Health Care Arbitration Agreement Hiv And Aids Informed Consent Form

Letter From Physician To Attorney Who Has Subpoenaed Medical Records

ACCOMMODATING HEARING-IMPAIRED PATIENTS

According to the Americans with Disabilities Act, which became law in 1990, a physician's office is considered a "public accommodation", and therefore must modify its policies and practices which discriminate or exclude disabled persons. 42 U.S.C. ?12181(7); 28 CFR ?36.104. Specifically, the ADA prohibits physicians from refusing to treat a hearing impaired person because of the handicap, and requires the physician to provide such auxiliary aids and services necessary "to communicate effectively with its customers, clients, patients or participants who have disabilities affecting hearing, vision, or speech." 56 Fed. Reg. 35553 (July 26, 1991). In addition, a physician may not charge the patient for the cost of providing such necessary aids and services. 28 CFR ?36.301(c).

The law does not, however, absolutely require physicians to provide an interpreter for every hearing impaired person. The regulations adopted pursuant to the ADA require that a physician's office "furnish appropriate auxiliary aids and services where necessary to ensure effective communication with individuals with disabilities." 28 CFR ?36.303(c).

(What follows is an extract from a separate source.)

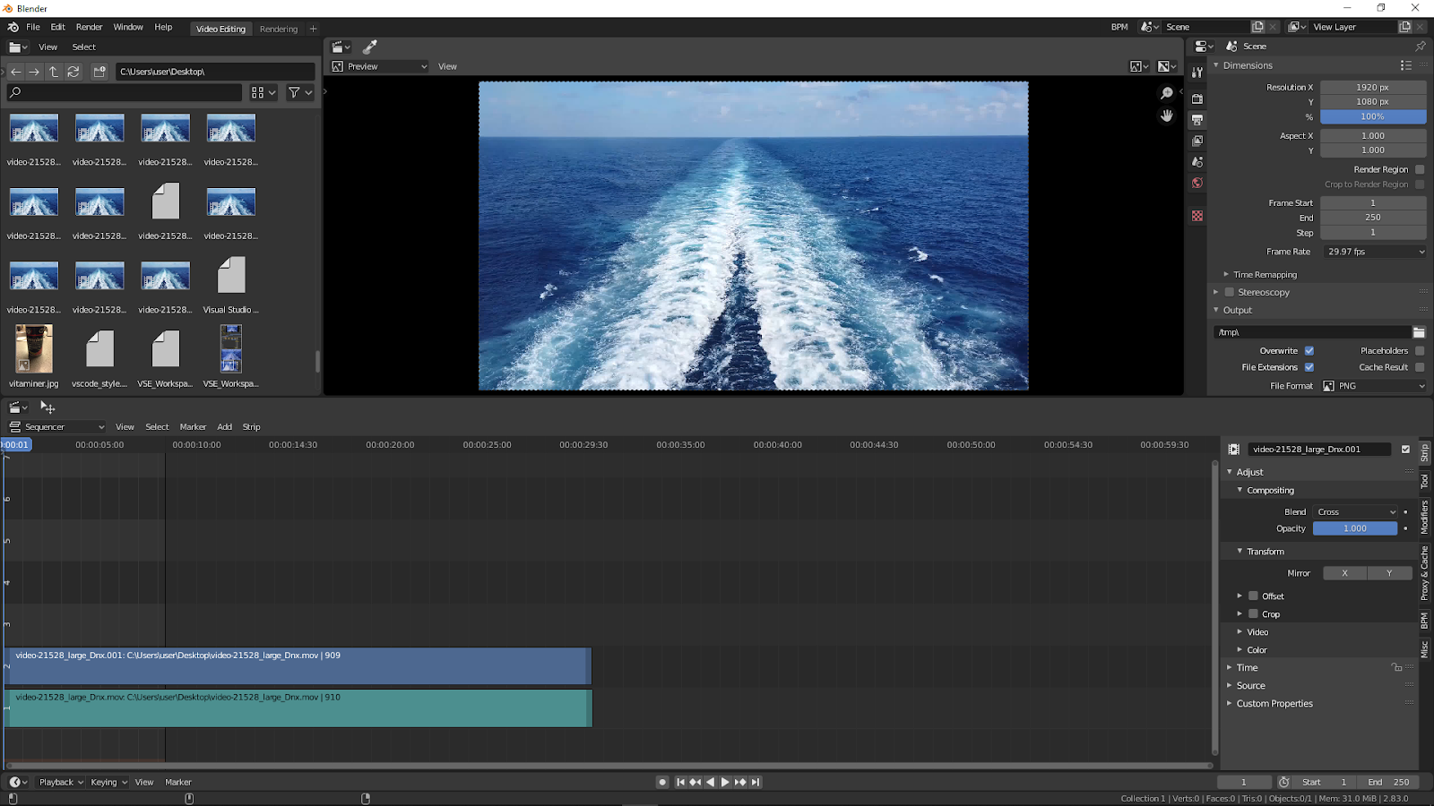The height and width of the screenshot is (806, 1434).
Task: Go to parent directory arrow
Action: click(54, 72)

The communication must be as effective as communication with persons without a hearing impairment. The regulations define "auxiliary aids and services" to include qualified interpreters, notetakers, written materials or "other effective methods of making aurally delivered materials available to individuals with hearing impairments." 28 CFR ?36.303(b)(1).

The comments to the ADA regulations make it clear that the auxiliary aid requirement is a flexible one. A physician is not required to hire a qualified interpreter in every case. A physician can choose among various alternatives "as long as the result is effective communication." The physician does not have to give primary consideration to the request of the person with the hearing impairment. The physician, however, should consult with the person before providing a specific auxiliary aid or service. This will allow the physician to make an independent determination as to what type of auxiliary aid is necessary. 56 FR 35544, 35567 (July 26, 1991).

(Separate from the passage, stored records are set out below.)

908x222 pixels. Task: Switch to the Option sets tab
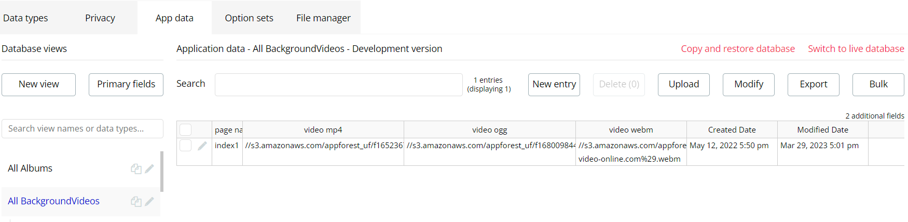pyautogui.click(x=249, y=18)
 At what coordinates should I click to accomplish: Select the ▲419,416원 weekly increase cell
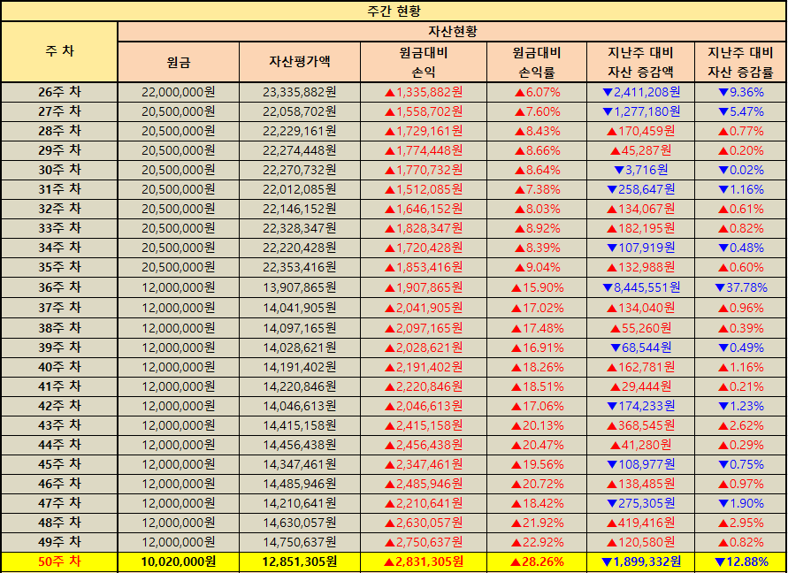[x=640, y=523]
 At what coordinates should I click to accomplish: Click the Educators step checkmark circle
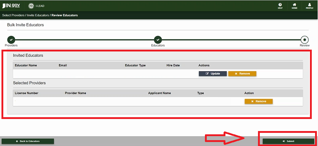tap(158, 39)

Some situations (for example, lengthy or complex health matters, including major surgery) require the use of a qualified interpreter to ensure "effective communication." In addition, if the hearingimpaired patient does not understand English or cannot read and write, the use of an interpreter will be necessary to ensure "effective communication." Although the regulations do not define what constitutes lengthy or complex health matters, the ADA Title III Technical Assistance Manual provides several illustrations of situations where an interpreter may be required. For example:

ILLUSTRATION 1: H goes to his doctor for a bi-weekly check-up, during which the nurse records H's blood pressure and weight. Exchanging notes and using gestures are likely to provide an effective means of communication at this type of check-up.

BUT: Upon experiencing symptoms of a mild stroke, H returns to his doctor for a thorough examination and battery of tests and requests that an interpreter be provided. H's doctor should arrange for the services of a qualified interpreter, as an interpreter is likely to be necessary for effective communication with H, given the length and complexity of the communication involved.

ILLUSTRATION 2: A patient who is deaf brings his own sign language interpreter for an office visit without prior consultation and bills the physician for the cost of the interpreter. The physician is not obligated to comply with the unilateral determination by the patient that an interpreter is necessary. The physician must be given an opportunity to consult with the patient and make an independent assessment of what type of auxiliary aid, if any, is necessary to ensure effective communication. If the patient believes that the physician's decision will not lead to effective communication, then the patient may challenge that decision under title III by initiating litigation or filing a complaint with the Department of Justice (see III-8.0000).